I hope you enjoy this healthy take on a classic pancake.
1 cup buckwheat flour
1 tablespoon coconut sugar
1 teaspoon baking powder
1 teaspoon baking soda
1/4 teaspoon salt
1 1/4 cup buttermilk – shake/mix well
1 large egg
1/2 teaspoon pure vanilla extract
grass-fed butter, enough for the skillet
strawberry or raspberry chia jam
coconut whipped cream
01. Preheat the oven to 200F. This is just to keep the pancakes warm once they are cooked on the stove.
02. In a medium mixing bowl, mix together the flour, sugar, baking powder, baking soda, and salt.
03. In a liquid measuring cup, measure out the buttermilk.
04. In another bowl, beat in the egg and vanilla extract.
05. Preheat your skillet over medium-low heat and brush with 1 1/2 teaspoon of butter. Give the batter a light swirl with a spoon in case the buckwheat starts to separate from the liquid.
06. Using a 1/4 measuring cup, scoop the batter onto the warm skillet.
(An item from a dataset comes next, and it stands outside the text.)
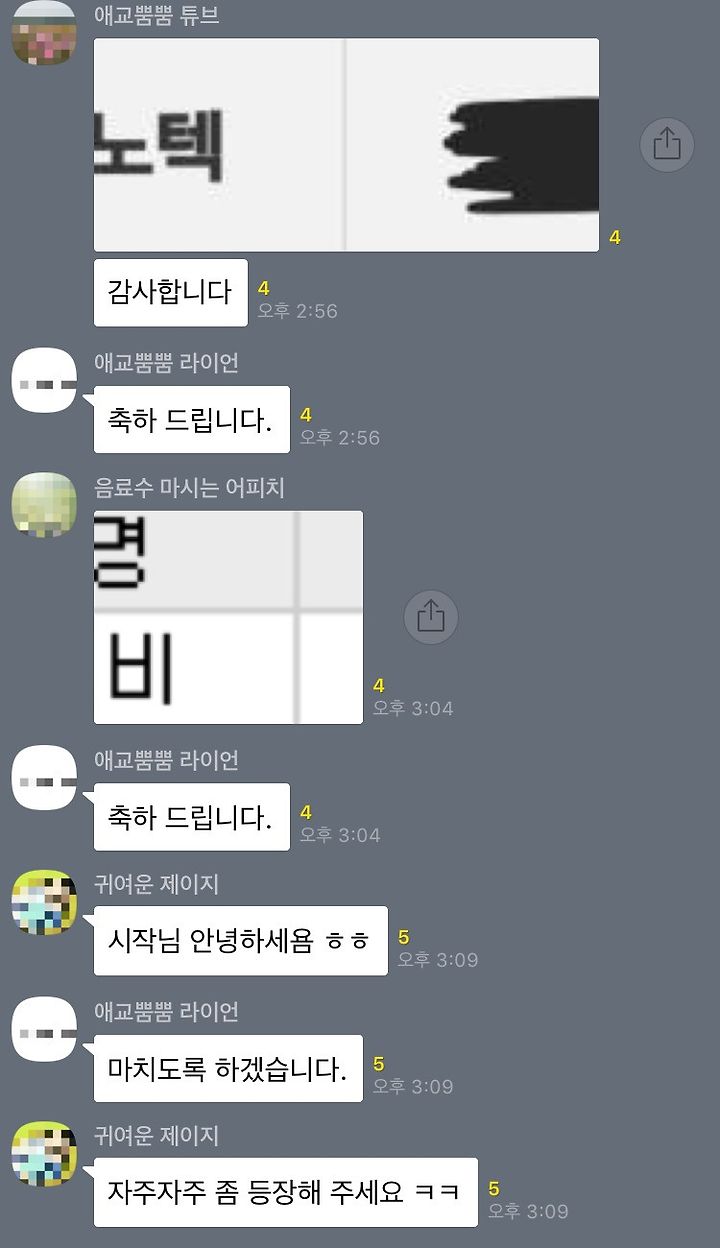Tap the 애교뿜뿜 튜브 sender name
The image size is (720, 1248).
coord(157,15)
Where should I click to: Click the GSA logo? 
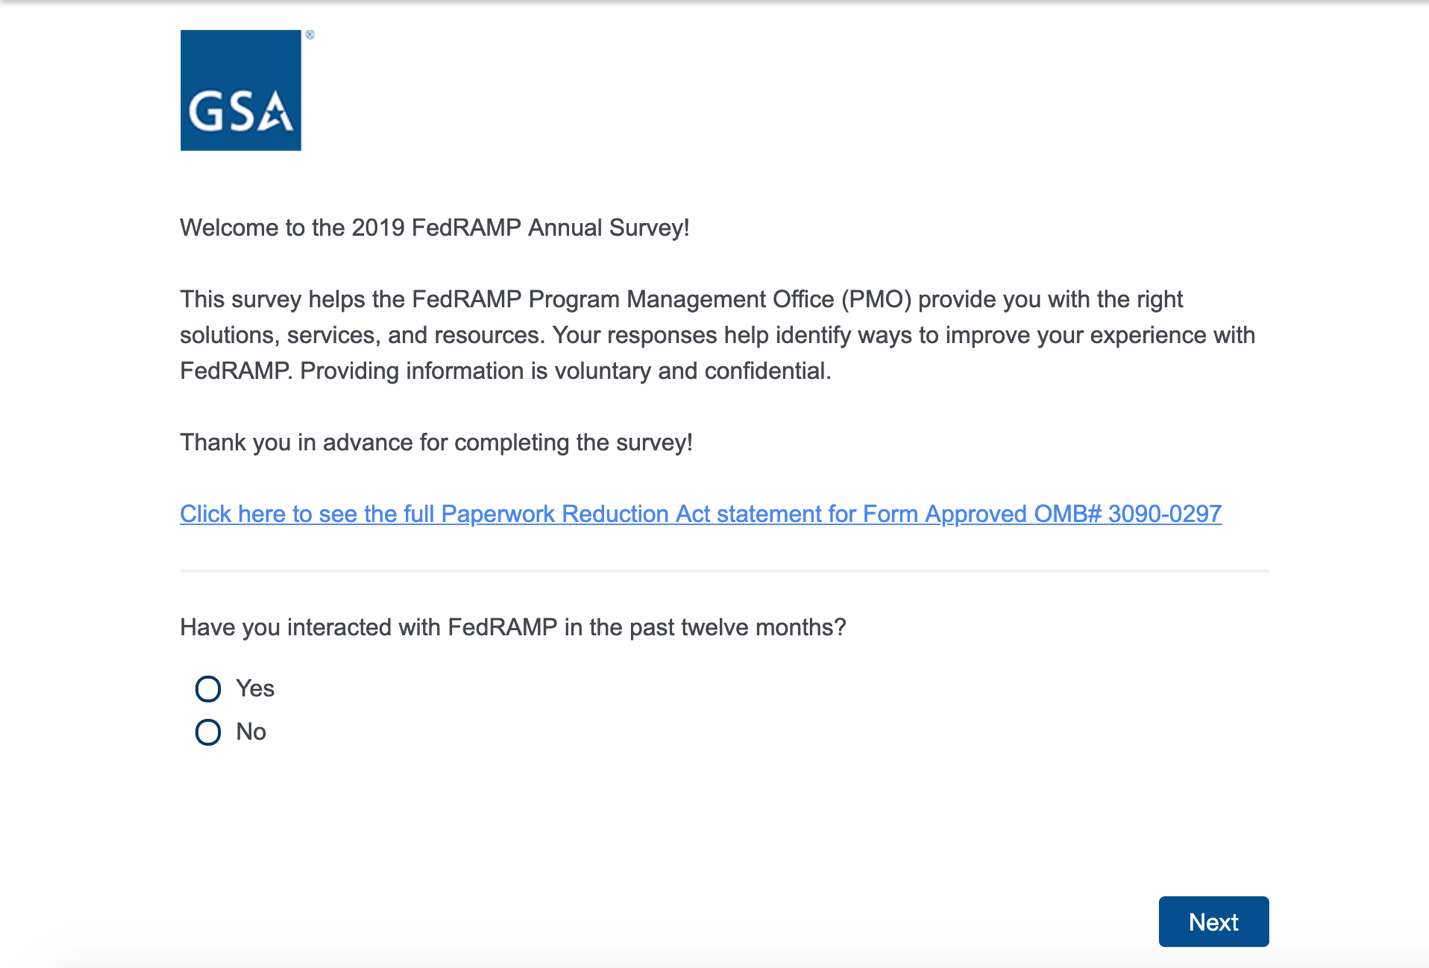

Cook for 2-3 minutes until small bubbles form on the surface of the pancakes. Flip and cook the opposite side for another 1-2 minutes, or until golden brown.
07. Transfer the cooked pancakes to a baking sheet and place in the preheated oven to keep warm. Repeat the process with the remaining batter, adding more butter to the skillet as needed.
08. Top with your jam of choice, coconut whipped cream, and a sprinkle of hemp seeds. Serve right away and enjoy!